Stowe Boyd | Posted on
Wednesday, November 4, 2009 at 10:54AM The Future Of Money: Santiago Siri and WhuffieBank
I heard Santiago Siri present at the Techcrunch 50 event a month or so ago, and I thought that his WhuffieBank project would be a good fit with the Future Of Money series.
The project is an ambitious one: it seeks to quantify connection and to derive a monetary value from it. Or as it says at the website:
The Whuffie Bank is a nonprofit organization dedicated to
building a new currency based on reputation that could be redeemed for
real and virtual products and services. The higher your reputation, the
wealthier you are.It’s in the same spirit of Creative Commons, an
organization that’s changing the contract between our ideas and us; we
want to build an open organization that aims to measure and enable the
exchange of online reputation.The value of your Whuffie is obtained from your online reputation by tracking your interactions with social networks and the feedback from your contacts.
At this time, it seems like Whuffiebank just calculates a monthly 'salary' of 'whuffies' based on by whom and how often you are being retweeted. Here's my page:
The interview:
Some highlights:
- Santiago borrowed 'whuffie' as an organizing principle for the service from Cory Doctorow, based on the blurring of social capital and 'whuffie' (also called 'karma' or 'swarmth').
- His goal is to develop a standard way to measure reputation across all communities and social networks.
- His interest isn't fictional, but to dig into systems like Twitter to measure influence, and shape that into a currency that can be exchanged.
- An example, how would WhuffieBank interact with people's lives? Imagine Tom has dedicated his life to the study of Borges. Within that context, Tom would be rated very highly. Others could find Tom who is an expert in that field. Others could use their whuffie to get Tom's advice or contribution to a project.
- I argued that mixing social interaction with financial interests causes problems.

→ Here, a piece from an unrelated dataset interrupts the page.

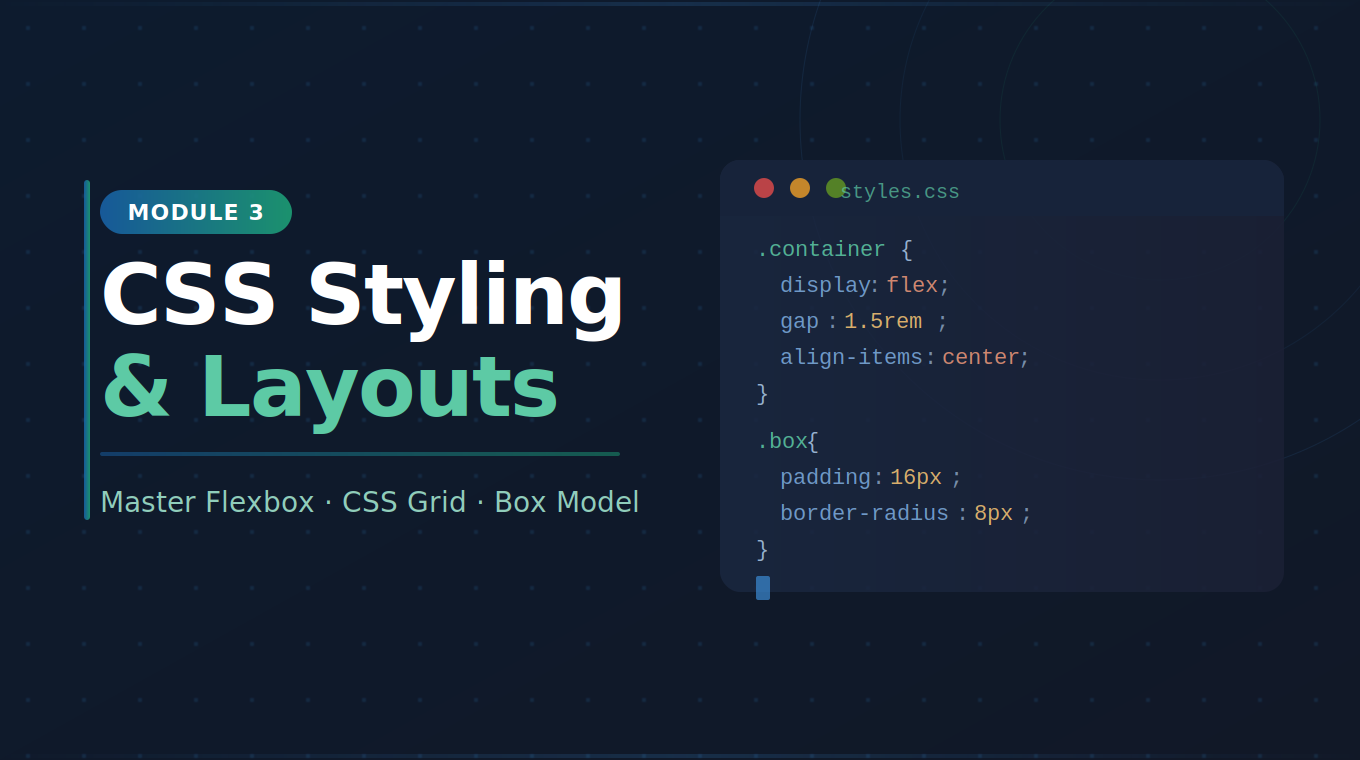The width and height of the screenshot is (1360, 760).
Task: Click the CSS Grid text in the subtitle
Action: pos(404,501)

- I pointed out that this system has all the problems that Digg has encountered with gaming of reputation.
The card:
I have not seen anyone doing it, but whuffie can be passed around through Twitter like this "WHF # @username", as in "WHF 10 @santisiri" or through the app. Note: I have not been able to get it to work for me, but it's probably me. Also, I would have liked to see a more general approach to currency exchange employed, but that's a microsyntax detail.
I wonder whether this will turn out to be more than an experiment. I'll have to revisit this in a few months.